Consideration of dietary intake beyond calories, such as the inclusion of nutrient-dense foods and beverages—vegetables, fruits, whole grains, fat-free or low-fat milk and milk products, seafood, lean meats and poultry, eggs, beans and peas, and nuts and seeds and limiting simple carbohydrates, fat, saturated fat, and sodium is critical to understanding the efficacy of menu labeling to support dietary changes that prevent diet-related chronic diseases like diabetes, dyslipidemia, and hypertension. [114
]. Evaluation of nutrients provides evidence of potential changes in the type or quality of nutrients ordered/consumed and not only the quantity of nutrients ordered/consumed due to menu labeling changes. In our meta-analysis, significant differences in the calories ordered or consumed for carbohydrates, fat, saturated fat, and sodium were not observed after menu labeling implementation. Analysis of nutrients purchased or consumed in menu labeling interventions is of growing interest, but still few studies have included evaluation of the impact of menu labeling on the ordering/consumption behavior of nutrients. Thus, despite our results, future studies should continue to include evaluation of menu labeling on nutrients ordered/consumed to provide more robust insights into these broader aspects of menu labeling outcomes. Future studies should consider evaluating additional nutrients or dietary components such as added sugars, dietary fiber, calcium, vitamin D, potassium, and overall indicators of dietary quality such as the Healthy Eating Index in order to provide a more complete picture of dietary intake.
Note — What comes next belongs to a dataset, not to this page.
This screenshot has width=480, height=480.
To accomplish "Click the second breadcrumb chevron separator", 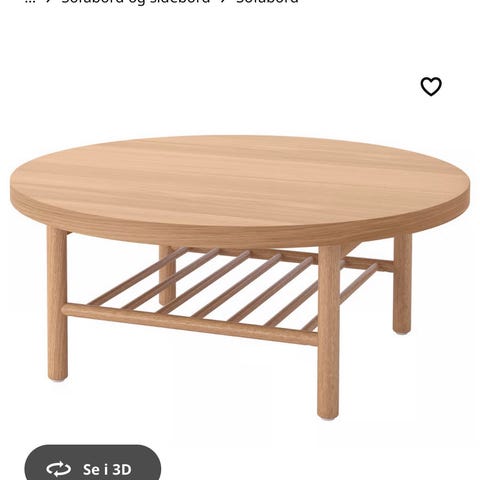I will (x=223, y=1).
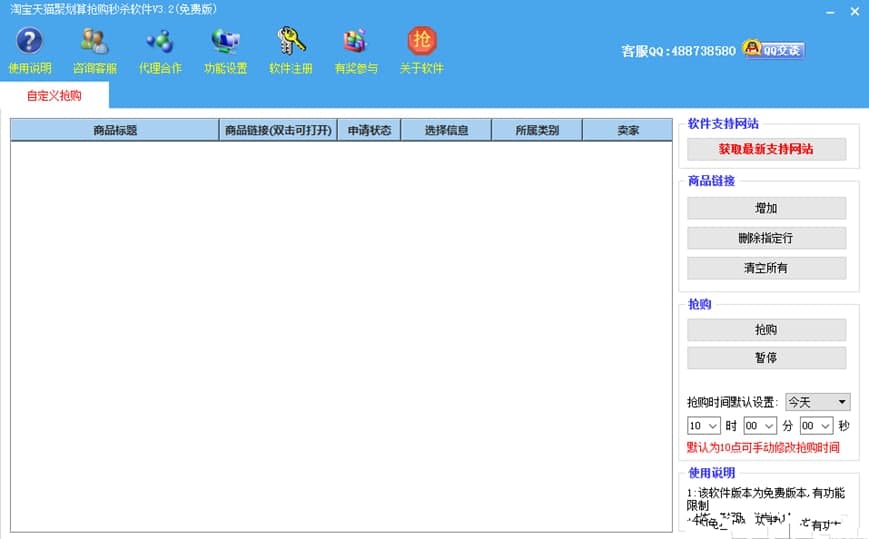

This meta-analysis included only studies adherent to stringent criteria, based on CC&CRG guidance and classified as “A” and “B” study designs, and to our knowledge is the first to evaluate the effect of menu labeling on calories and carbohydrates, fat, saturated fat, and sodium ordering/intake. Because few articles were found to contain evaluation of those nutrients, these results highlight the need of nutrient evaluation in future studies to draw more robust conclusions. Investigation of menu labeling effects separately for laboratory and natural settings allowed results specific to real-life environments.
Although only stringent criteria were used to grade study designs for inclusion, the diversity in study methodologies resulted in high heterogeneity. This meta-analysis did not assess what effect the posting of daily calories/nutrient requirements in addition to menu labeling had on calories and nutrients consumed and ordered. Consumer knowledge of nutrition daily requirements may affect the choice of food consumed away from home and how these choices are balanced with other food intake throughout the day. U.S. adults were included in this analysis, but specific populations, such as obese individuals or children, may react to menu-labeling differently. Finally, there exists the possibility that other unpublished studies were not included in this meta-analysis.